> [TO DO]: For this exercise, copy out each line of the material below that includes "computer".

◆ ◆ ◆ ◆

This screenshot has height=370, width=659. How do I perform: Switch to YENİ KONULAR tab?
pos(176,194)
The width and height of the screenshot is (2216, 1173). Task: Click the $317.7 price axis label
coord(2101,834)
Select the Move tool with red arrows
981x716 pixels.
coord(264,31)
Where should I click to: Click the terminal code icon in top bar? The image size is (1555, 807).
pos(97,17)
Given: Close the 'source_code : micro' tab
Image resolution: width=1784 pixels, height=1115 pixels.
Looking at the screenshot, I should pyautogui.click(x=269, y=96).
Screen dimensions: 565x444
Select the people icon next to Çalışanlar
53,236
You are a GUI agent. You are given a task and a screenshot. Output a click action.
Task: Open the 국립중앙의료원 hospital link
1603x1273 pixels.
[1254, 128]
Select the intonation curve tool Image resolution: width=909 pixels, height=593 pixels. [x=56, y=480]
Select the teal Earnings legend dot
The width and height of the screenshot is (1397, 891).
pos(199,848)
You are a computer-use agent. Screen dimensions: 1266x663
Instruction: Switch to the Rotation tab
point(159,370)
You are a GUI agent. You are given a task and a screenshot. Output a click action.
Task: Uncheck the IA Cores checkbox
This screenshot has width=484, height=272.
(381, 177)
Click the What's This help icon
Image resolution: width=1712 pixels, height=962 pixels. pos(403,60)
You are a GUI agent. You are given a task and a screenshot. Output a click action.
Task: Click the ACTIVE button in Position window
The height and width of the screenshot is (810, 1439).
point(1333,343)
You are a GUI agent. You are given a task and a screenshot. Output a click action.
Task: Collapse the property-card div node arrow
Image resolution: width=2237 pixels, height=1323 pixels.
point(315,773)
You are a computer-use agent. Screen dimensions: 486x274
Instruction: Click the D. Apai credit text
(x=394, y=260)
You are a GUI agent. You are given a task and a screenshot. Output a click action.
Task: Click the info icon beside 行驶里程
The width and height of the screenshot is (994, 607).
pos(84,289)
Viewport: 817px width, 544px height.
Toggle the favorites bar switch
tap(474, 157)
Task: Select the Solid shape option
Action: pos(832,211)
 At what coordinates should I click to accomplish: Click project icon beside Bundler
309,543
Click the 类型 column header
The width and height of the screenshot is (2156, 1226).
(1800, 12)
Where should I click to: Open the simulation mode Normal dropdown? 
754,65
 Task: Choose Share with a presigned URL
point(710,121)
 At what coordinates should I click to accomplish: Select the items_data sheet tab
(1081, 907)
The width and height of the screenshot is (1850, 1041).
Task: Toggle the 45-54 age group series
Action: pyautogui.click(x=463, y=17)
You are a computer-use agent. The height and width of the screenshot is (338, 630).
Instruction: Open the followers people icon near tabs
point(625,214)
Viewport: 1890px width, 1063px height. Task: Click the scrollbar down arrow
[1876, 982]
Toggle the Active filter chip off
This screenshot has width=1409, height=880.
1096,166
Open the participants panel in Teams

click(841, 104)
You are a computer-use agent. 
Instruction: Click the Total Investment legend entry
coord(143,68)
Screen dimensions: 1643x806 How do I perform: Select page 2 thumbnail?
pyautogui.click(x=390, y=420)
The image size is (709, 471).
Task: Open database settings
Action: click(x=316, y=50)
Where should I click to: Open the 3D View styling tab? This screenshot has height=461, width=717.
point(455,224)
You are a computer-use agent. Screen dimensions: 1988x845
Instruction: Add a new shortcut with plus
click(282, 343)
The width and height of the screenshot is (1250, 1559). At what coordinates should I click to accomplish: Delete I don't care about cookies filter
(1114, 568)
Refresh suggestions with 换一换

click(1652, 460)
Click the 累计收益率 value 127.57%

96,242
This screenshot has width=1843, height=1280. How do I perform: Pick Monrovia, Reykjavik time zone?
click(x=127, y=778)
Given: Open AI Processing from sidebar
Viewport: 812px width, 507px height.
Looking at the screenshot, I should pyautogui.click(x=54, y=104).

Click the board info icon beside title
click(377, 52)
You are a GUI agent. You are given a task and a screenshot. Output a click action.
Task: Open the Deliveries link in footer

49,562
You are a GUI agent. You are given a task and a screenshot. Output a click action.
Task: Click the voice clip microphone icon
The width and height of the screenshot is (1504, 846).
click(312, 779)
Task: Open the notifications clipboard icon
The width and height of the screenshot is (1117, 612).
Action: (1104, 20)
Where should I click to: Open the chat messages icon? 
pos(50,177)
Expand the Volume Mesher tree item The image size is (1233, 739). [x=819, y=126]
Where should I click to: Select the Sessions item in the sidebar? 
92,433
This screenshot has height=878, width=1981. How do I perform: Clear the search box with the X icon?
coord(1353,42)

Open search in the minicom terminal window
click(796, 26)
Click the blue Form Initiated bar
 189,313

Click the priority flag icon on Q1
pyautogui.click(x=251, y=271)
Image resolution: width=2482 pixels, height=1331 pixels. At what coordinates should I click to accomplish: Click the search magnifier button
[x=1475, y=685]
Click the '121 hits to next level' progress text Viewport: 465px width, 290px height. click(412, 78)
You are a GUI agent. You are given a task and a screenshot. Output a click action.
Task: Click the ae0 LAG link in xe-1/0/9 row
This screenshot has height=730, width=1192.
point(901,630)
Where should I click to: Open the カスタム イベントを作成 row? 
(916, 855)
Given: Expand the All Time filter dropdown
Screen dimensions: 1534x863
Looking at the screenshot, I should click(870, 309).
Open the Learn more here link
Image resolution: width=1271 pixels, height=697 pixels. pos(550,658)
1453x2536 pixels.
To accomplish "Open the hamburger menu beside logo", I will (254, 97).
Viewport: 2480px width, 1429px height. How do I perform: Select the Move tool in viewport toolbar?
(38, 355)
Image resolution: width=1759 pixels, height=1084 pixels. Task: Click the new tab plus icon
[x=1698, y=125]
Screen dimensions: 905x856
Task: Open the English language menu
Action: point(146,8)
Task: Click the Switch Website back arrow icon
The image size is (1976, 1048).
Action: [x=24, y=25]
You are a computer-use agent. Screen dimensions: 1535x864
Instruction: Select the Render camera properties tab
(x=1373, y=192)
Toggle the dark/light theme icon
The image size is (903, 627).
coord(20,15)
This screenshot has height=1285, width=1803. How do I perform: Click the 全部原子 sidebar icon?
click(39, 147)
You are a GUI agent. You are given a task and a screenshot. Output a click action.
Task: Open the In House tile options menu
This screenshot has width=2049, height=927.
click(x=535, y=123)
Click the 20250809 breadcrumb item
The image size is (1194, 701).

◆ ◆ ◆ ◆

> [TASK ANSWER]:
You are a computer-use agent. Screen dimensions: 1266x663
You are a computer-use agent. Screen dimensions: 486x274
You are a computer-use agent. The height and width of the screenshot is (338, 630).
You are a computer-use agent. 
You are a computer-use agent. Screen dimensions: 1988x845
You are a computer-use agent. Screen dimensions: 1535x864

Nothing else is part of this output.